| Brano estratto |

Nel libro c’è un’idea centrale: non ci sono protagonisti, e tanto meno un protagonista. Livio non parla mai di sé, né in prima né in terza persona. Non ne sente il bisogno, perché è entrato talmente dentro alla storia che racconta da identificarsi con essa. La guerra partigiana ha anche quest’altro carattere, di essere un’impresa collettiva e anonima. Se c’è un protagonista, questo è la «gente» (anche «popolo» è parola troppo solenne e in fin dei conti enfatica). Dominante e illuminante ancora una volta è l’idea morale che sta dietro al comportamento degli uomini che agiscono in quel modo, vivono quell’insolita vita, combattono e muoiono, per aver fatto una scelta di cui ciascuno porta su se stesso tutta intera la responsabilità: una di quelle idee morali, che poi permettono, a cose fatte, di dare un senso alla storia, e quindi di parlare sensatamente di grandezza e di decadenza delle nazioni, di svolte, di ritorni, di salti in avanti o di arretramenti.

Eppure, con tutto quel parlare di politica, Livio non è un politico: la politica di cui parla tutti i giorni coi suoi compagni non ha niente a che vedere con la politica dei politici. Prima dei «venti mesi» Livio era avvocato; dopo i venti mesi torna a fare l’avvocato, salvo il breve periodo della Consulta. In una lettera a un amico tre anni dopo (30 novembre 1948), scrive così: «Nella mia vita, c’è stata una grande vacanza: ed è stato il partigianato, venti mesi di virile giovinezza, sradicato davvero, e staccato da ogni vecchia cosa». Certo, egli ha la coscienza di partecipare a un grande evento, a un’impresa eccezionale, a una giornata straordinaria. Ma siccome sa pure che non basta vincere la guerra per ottenere un nuovo assetto politico, non cede alle generose ma fatue illusioni dei più. Quando nel 1947 pronuncia due discorsi a Cuneo, l’uno in occasione della consegna della medaglia d’oro al gonfalone della città, il secondo in occasione della visita ufficiale di Luigi Einaudi, presidente della Repubblica,[1] il tempo delle «grandi speranze» è ormai esaurito, e il suo distacco dalla politica militante definitivamente compiuto: all’«entusiasmo morale» è subentrato il fastidio per lo stato di compromesso tra il vecchio e il nuovo, cui si sente ormai completamente estraneo: «Quelle forze, che credevamo di aver per sempre debellato, e verso cui abbiamo avuto il torto di essere stati troppo indulgenti, son sempre vive, e rialzano la testa, e cercano baldanzosamente la loro rivincita».

| Estratti di dati |
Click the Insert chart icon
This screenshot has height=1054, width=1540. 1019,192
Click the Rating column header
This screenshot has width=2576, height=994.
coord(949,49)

| Consegne |
1) Secondo il brano su Livio e la guerra partigiana, quale professione esercitava Livio prima dei «venti mesi»?
2) Prosegui il brano su Livio e la guerra partigiana a partire dalla sua ultima frase.
I record riportati provengono da una fonte diversa.

| Risposte fornite |
1) Era avvocato.

2)
[…]

Livio non è un uomo di molte parole: il che non vuol dire che sia soltanto un uomo di azione. È un uomo di riflessione e di azione, di un’azione che nasce da una forte consapevolezza del fine da raggiungere, da una volontà razionale. Del resto, senza un’idea dominante, senza un principio di organizzazione, senza un calcolo rigoroso del rapporto tra fini e mezzi, le bande non avrebbero potuto durare; e invece durarono tra grandi difficoltà, e attraverso vicende di terrore e di sangue, sino ai giorni dell’insurrezione che le condusse a sfilare, alla fine di aprile del 1945, con Livio alla testa, nella Torino liberata. Una volontà razionale sorretta da un carattere fermo, da una tenacia che rasenta l’ostinazione, da una meticolosità nella predisposizione dell’azione che può essere scambiata per pedanteria. L’unico vocabolo del gergo militaresco che Livio accoglie nel suo linguaggio è lo pseudonimo che talvolta si attribuisce: «piantagrane». Un piantagrane ma insieme un risvegliatore: due qualità opposte, generalmente incompatibili, che riunite insieme fanno i personaggi straordinari adatti a tempi straordinari. La Resistenza fu il tempo, dice lo steso Livio, in cui «le teste quadre seppero essere anche calde e lanciarsi con impeto in una guerra che esigeva anche, e in sommo grado, entusiasmo e fantasia».

[…]

Se in una società sempre più corrotta e volgare come la nostra, abbiamo ancora ragione di guardare al passato e di trarne un conforto, questo passato è la resistenza viva, non quella imbalsamata, la resistenza incompiuta o interrotta o rinviata o spezzata, come meglio la si voglia chiamare, la resistenza come impeto, come «conato», destinata, come tutti i conati, a indicare una meta ideale più che non a prescrivere un risultato (ma la storia è fatta così e non possiamo cambiarla), con tutte le sue debolezze e le sue speranze, con la sua nobiltà, con i suoi ardimenti, i suoi sacrifici, le sue «pene oscure» (queste parole sono di Nuto Revelli), di cui queste pagine sono una cronaca appassionata e fedele.



[P.S. V. anche il bellissimo epistolario Giorgio Agosti-Dante Livio Bianco, Un'amicizia partigiana. Lettere 1943-1945. Introduzione e cura di Giovanni De Luna, Albert Meynier, Torino 1990, 496 pp.; nuova ediz. Bollati Boringhieri, Torino 2007]



[1] Qui c’è un lapsus di Bobbio, poiché il secondo discorso (riportato nel post seguente) fu pronunciato il 18 settembre 1948; lo si trova nell’Appendice di Guerra partigiana (pp. 148-152).